For months, Taylor blocked an ordinance that would give the railway company oversight of the streets and alleys between Garfield Boulevard and 59th Street and between Stewart Avenue and Wallace Street.

Taylor joined neighbors to demand the railway company hire locally, fix crumbling infrastructure and study the health impacts of having the company in the community.

Taylor dropped the fight in February and approved the ordinance at a City Council meeting because the company agreed to employ local, Black contractors and to host hiring fairs and reinvest in the community, she said. The city has agreed to conduct environmental studies evaluating the impact of the intermodal yard, Taylor said.

In a February letter obtained by the Tribune, Norfolk Southern officials did not mention doing an environmental study, listed no commitments on hiring and said railroads are monitored by federal, not city, officials. The letter was sent to Ald. Howard Brookins (21st), chair of the council’s transportation committee.

Taylor wasn’t in office when Norfolk Southern began its work in Englewood, she said. Yet she’s left “holding the bag, which isn’t fair,” she said. 

Local and federal colleagues must join the fight to guarantee what happened in Ohio doesn’t happen in Englewood, Taylor said.

“I would like Dick Durbin, along with Tammy Duckworth and the rest of the congressmen, to make sure they’re holding Norfolk to a higher standard instead of taking their money,” Taylor said. “Norfolk Southern doesn’t mean anybody well.”

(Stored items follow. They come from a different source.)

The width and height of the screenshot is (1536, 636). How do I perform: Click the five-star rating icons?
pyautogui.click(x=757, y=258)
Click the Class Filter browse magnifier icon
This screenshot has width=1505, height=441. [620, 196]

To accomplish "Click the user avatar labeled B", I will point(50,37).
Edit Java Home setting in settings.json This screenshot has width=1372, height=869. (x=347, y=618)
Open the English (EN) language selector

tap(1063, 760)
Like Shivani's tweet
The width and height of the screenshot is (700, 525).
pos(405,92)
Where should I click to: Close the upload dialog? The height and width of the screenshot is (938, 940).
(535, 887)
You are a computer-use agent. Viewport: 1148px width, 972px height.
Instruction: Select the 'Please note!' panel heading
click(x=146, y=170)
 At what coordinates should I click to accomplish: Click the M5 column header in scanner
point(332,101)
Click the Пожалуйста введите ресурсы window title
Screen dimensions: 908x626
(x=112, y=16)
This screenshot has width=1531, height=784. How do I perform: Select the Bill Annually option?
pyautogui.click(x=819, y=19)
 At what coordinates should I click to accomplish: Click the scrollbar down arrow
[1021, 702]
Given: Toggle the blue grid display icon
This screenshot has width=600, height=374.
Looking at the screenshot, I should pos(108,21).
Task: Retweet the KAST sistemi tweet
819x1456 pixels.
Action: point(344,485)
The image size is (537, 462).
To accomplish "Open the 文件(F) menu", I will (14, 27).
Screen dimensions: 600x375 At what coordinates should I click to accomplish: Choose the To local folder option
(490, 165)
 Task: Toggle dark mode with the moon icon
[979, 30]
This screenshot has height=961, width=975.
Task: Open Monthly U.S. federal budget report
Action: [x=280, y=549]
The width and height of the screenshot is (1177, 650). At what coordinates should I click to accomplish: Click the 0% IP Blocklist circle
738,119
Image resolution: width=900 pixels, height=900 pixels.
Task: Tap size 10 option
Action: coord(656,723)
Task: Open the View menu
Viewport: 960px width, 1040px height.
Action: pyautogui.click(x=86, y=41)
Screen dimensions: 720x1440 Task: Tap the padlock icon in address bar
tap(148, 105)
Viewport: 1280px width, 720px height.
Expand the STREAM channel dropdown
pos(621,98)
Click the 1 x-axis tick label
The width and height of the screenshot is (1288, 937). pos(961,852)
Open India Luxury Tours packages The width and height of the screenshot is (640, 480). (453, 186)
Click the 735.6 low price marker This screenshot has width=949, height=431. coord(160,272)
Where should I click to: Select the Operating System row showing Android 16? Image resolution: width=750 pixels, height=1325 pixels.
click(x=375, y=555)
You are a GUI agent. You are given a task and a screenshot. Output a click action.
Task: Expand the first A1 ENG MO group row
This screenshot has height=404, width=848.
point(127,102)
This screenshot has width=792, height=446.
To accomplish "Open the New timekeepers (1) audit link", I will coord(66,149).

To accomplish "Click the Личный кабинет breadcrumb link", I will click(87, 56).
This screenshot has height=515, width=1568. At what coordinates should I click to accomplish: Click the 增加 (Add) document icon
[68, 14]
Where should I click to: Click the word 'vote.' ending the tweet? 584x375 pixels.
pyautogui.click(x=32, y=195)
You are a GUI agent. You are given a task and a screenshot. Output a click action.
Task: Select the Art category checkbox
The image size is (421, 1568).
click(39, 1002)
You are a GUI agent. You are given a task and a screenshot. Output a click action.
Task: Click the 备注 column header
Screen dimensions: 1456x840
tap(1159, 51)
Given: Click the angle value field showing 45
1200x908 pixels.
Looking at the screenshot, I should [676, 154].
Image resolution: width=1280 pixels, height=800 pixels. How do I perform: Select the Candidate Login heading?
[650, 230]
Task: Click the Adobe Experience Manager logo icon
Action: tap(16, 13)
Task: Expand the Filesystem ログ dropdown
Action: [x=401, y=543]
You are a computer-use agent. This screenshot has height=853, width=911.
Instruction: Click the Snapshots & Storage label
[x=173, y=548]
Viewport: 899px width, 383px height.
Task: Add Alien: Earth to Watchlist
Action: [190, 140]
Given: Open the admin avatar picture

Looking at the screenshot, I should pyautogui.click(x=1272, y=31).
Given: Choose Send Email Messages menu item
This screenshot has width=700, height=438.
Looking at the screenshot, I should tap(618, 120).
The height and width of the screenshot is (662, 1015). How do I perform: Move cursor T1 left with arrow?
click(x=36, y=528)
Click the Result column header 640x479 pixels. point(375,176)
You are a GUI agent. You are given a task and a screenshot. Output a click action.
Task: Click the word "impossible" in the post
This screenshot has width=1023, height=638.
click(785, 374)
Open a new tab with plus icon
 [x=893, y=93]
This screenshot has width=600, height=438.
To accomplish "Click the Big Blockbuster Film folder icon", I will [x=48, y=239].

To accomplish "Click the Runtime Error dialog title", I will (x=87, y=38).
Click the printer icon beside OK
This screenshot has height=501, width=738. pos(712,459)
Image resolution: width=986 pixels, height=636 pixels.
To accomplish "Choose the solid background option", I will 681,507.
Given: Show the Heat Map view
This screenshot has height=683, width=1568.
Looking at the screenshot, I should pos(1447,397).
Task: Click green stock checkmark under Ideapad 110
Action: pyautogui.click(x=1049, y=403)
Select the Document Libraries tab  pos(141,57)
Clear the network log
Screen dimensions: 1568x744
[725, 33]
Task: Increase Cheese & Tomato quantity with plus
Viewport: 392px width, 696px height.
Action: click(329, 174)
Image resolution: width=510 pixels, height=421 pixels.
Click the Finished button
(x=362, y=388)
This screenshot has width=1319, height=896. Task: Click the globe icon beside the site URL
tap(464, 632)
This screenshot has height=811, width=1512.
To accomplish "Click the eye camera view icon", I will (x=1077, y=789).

This isn’t the first time Norfolk Southern has made promises to Englewood, said Asiaha Butler, founder of the Resident Association of Greater Englewood. 

Conversations about investing and supporting Englewood date back years, but the railway company “has a track record” of falling short, Butler said.

“Norfolk Southern hasn’t integrated or learned about the Englewood community,” Butler said. “I hope Ald. Taylor holds their feet to the fire and it’s not just a backroom deal where only a couple of people benefit, but is truly beneficial to the entire community.”

Norfolk Southern needs to be a “better partner in the community,” said Anton Seals, executive director at Grow Greater Englewood.

Seals’ nonprofit empowers residents through local food economies and land sovereignty and is leading efforts to create the 1.5-mile multi-million dollar Englewood Nature Trail.

In 2014, the city agreed to a land swap with Norfolk Southern and acquired a 1.7-mile abandoned rail line in exchange for more city-owned land near the railway’s 63rd Street yard. That rail line north of 59th is home to the trail.

Despite boasting the Englewood Nature Trail as one of its contributions in community meetings, Norfolk Southern has never helped Grow Greater Englewood on its journey to create the nature trail, Seals said. Company officials also failed initially to attend community meetings in East Palestine following the derailment.

“Norfolk has always been a corporate actor that doesn’t really connect with the community in a real, authentic way,” Seals said. “They have a track record of being almost like corporate bullies, given how they sequestered and got the land to expand the intermodal yard and didn’t provide jobs and resources to the community. It sounds like they always try to give as least as possible.”

Norfolk Southern should devote funds to cleaning up Englewood, particularly around the nature trail; invest in air quality mitigation and infrastructure improvements and be transparent about what freight trains are transporting through the area, Seals said.

Neighbors deserve to know what’s moving through their backyards, Seals said.

“Is the community safe? Are these kinds of things going through our community? How will we know? These are the questions that our elected officials need to be asking,” Seals said. “I think the opportunity from this disaster is determining what safeguards we have in place.” 

The destruction unfolding in Ohio is happening in real time, and federal officials should keep their focus on it, DeMello said.

“I think Englewood residents deserve elected officials to create concrete oversight over the company to make sure that the deliverables that are fair and equitable for the community are facilitated,” DeMello said. “I don’t know who Norfolk is having conversations with around the interests of Englewood, but I think it could be bigger, broader, more patient and intentional.”